#### CONSEGNA A
Nell'articolo sull'associazione di coaching, quali aggettivi descrivono il confronto che si può avere circondandosi di colleghi coach? Elencali tutti.
#### CONSEGNA B
Rispondi a queste domande sull'articolo sull'associazione di coaching, una per riga:
(i) Che cosa ci insegna il coaching, secondo l'autore?
(ii) Da chi deve essere ponderata bene la scelta dell'associazione di categoria?
(iii) In quale fase la scelta dell'associazione può sembrare del tutto indifferente?
#### CONSEGNA C
Riprendi l'articolo sull'associazione di coaching dal punto in cui si interrompe e proseguilo.

Anche l’associazione di coaching fa la differenza!
Ho cercato di resistere un bel po’ prima di scrivere questo articolo, ma guidato dalla mia passione per il coaching e dai valori ad esso sottesi non posso fare a meno di esprimere il mio pensiero liberamente e apertamente. Dopotutto il Coaching ci insegna questo: ad esprimerci liberamente e a manifestare il nostro potenziale in linea con i nostri valori.
E in questo articolo mi permetto di dare un consiglio non richiesto: so che non si dovrebbero dare, ma oggi lo faccio lo stesso e mi auguro che possa in qualche modo risultare utile ai molti che hanno difficoltà ad orientarsi nel mondo del coaching, delle varie scuole e delle varie associazioni di categoria.
Ho già parlato di quanto sia importante scegliere con cura la Scuola di Coaching presso cui formarsi, ma bisogna scegliere con altrettanta cura anche l’associazione di categoria cui iscriversi.
E questa scelta deve essere ponderata bene, sia dalle singole scuole di coaching che dai singoli coach professionisti.
Qualcuno ora potrebbe chiedermi: ma anche l’associazione è così importante?
Agli inizi, quando si è semplici studenti di coaching può sembrare del tutto indifferente. Ma se poi si vuole operare come professionisti o ci si vuole circondare di colleghi coach per avere un sano, costruttivo e rispettoso confronto, allora l’associazione che si sceglie diventa centrale e fondamentale.

#### ELENCO DELLE VOCI
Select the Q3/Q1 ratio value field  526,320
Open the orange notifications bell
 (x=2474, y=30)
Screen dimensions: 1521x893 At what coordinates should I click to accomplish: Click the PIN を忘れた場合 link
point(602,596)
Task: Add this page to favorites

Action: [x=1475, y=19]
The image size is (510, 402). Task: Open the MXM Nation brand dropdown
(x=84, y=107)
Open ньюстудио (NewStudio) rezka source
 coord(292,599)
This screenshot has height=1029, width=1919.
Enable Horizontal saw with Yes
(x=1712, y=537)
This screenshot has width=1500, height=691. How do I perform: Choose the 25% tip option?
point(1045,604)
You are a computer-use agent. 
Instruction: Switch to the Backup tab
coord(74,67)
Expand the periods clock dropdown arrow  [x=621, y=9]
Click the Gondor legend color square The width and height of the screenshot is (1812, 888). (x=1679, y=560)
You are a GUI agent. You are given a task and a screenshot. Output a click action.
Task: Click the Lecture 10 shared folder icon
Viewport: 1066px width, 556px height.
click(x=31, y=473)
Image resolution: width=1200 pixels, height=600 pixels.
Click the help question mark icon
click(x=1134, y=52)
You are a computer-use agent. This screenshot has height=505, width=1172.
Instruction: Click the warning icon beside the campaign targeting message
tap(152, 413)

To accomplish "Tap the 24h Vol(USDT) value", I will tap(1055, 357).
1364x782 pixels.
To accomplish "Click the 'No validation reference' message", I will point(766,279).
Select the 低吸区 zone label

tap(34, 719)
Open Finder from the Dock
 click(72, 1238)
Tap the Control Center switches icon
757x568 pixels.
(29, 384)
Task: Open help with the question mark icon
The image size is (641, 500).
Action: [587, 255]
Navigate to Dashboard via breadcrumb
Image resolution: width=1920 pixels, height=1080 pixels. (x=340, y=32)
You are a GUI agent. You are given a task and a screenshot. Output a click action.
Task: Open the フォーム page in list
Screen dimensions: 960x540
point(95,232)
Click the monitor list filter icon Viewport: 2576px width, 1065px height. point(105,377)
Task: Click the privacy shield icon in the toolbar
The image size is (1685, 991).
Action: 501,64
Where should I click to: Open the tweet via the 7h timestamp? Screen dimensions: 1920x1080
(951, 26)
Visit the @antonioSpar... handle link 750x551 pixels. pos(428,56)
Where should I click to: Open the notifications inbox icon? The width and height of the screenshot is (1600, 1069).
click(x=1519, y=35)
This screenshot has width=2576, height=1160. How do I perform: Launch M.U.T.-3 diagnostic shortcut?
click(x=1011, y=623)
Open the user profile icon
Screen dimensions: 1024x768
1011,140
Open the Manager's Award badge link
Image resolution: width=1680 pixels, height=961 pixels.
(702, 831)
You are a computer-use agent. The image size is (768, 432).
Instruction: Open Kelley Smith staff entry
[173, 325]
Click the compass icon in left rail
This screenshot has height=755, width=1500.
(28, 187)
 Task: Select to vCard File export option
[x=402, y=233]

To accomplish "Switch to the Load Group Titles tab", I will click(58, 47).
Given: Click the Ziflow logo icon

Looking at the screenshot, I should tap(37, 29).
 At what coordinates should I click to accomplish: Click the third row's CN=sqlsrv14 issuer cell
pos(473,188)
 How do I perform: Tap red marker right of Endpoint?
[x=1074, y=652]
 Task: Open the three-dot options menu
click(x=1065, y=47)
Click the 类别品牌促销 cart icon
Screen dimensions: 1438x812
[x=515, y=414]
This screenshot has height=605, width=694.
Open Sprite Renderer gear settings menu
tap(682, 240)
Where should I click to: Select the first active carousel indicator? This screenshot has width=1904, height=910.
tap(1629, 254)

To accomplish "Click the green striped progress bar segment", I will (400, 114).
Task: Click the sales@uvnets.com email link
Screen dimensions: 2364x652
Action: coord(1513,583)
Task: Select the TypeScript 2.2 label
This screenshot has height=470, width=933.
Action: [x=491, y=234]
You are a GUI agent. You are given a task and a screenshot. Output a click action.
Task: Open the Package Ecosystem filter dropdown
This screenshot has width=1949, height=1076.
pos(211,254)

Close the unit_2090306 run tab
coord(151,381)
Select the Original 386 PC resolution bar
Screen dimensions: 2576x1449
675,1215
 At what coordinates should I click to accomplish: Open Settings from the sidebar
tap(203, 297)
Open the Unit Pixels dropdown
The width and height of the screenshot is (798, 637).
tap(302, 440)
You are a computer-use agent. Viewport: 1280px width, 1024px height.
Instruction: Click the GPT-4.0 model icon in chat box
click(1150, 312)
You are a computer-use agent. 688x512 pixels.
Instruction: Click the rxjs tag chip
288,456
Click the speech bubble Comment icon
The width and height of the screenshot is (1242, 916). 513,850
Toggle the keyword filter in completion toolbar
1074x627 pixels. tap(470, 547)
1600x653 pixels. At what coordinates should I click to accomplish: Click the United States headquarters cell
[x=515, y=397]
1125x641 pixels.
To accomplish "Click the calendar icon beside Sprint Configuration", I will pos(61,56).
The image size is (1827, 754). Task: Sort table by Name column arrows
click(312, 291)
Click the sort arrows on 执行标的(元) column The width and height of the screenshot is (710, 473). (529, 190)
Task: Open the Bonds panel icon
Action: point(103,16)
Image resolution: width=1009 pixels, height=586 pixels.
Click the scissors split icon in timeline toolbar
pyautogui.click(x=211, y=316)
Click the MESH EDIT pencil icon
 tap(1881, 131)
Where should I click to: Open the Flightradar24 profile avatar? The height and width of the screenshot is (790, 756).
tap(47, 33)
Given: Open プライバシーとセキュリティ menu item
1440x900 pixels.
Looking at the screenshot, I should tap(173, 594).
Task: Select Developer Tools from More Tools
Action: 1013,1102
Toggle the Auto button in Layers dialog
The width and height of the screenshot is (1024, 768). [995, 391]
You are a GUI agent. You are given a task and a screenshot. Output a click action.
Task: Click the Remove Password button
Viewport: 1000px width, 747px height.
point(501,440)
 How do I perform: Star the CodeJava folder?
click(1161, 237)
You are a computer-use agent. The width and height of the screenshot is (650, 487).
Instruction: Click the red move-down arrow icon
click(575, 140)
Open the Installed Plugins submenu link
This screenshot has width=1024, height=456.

#### RISPOSTA A
sano
costruttivo
rispettoso

#### RISPOSTA B
(i) Ci insegna a esprimerci liberamente e a manifestare il nostro potenziale in linea con i nostri valori.
(ii) Deve essere ponderata sia dalle singole scuole di coaching sia dai singoli coach professionisti.
(iii) Agli inizi, quando si è semplici studenti di coaching.

#### RISPOSTA C
Con le associazioni ho ed ho avuto, personalmente e professionalmente, molte esperienze: da molti anni faccio parte del direttivo di una delle più importanti associazioni nazionali (non di coaching), per anni sono stato consulente strategico di varie realtà associative e, ovviamente, faccio parte di associazioni di coaching e di formazione in qualità di professionista iscritto nei vari elenchi ai sensi della legge 4/2013.
Per anni, puntando solo ed esclusivamente sulla qualità della nostra Scuola, ho sottovalutato l’importanza dell’associazionismo, anche se ho sempre dato la mia disponibilità a collaborare, operare e lavorare fattivamente, credendo molto nel lavoro di squadra. A testimonianza di questa mia fede nel lavoro di squadra c’è FYM stessa: siamo un’azienda e non una “one man company”.
E purtroppo, mea culpa, devo ammettere che agli inizi mi sono mosso con molta superficialità nel mondo delle associazioni di coaching, non entrando fin da subito nei dettagli associativi che poi fanno la differenza, soprattutto nel tempo e per lo sviluppo professionale.
Ad esempio, e ribadisco “mea culpa”, siamo entrati nella nostra prima associazione solamente perché ci è stato proposto da qualcuno che conoscevamo. E per anni, doppio mea culpa, abbiamo trascurato molti fattori. Ad esempio, non abbiamo letto tutte le varie modifiche che venivano apportate ai regolamenti associativi. Così come non ci siamo mai informati sulle altre realtà associative.
Poi, però, alcuni nodi sono lentamente arrivati al pettine.
Un primo scontro all’interno della nostra prima associazione c’è stato quando, pur facendo io parte del consiglio direttivo, mi ritrovavo regolamenti approvati da consigli a cui non ero mai stato convocato. Per coerenza ho deciso così di dimettermi, senza ricevere alcuna risposta alla mia domanda sul perché non fossi mai stato convocato.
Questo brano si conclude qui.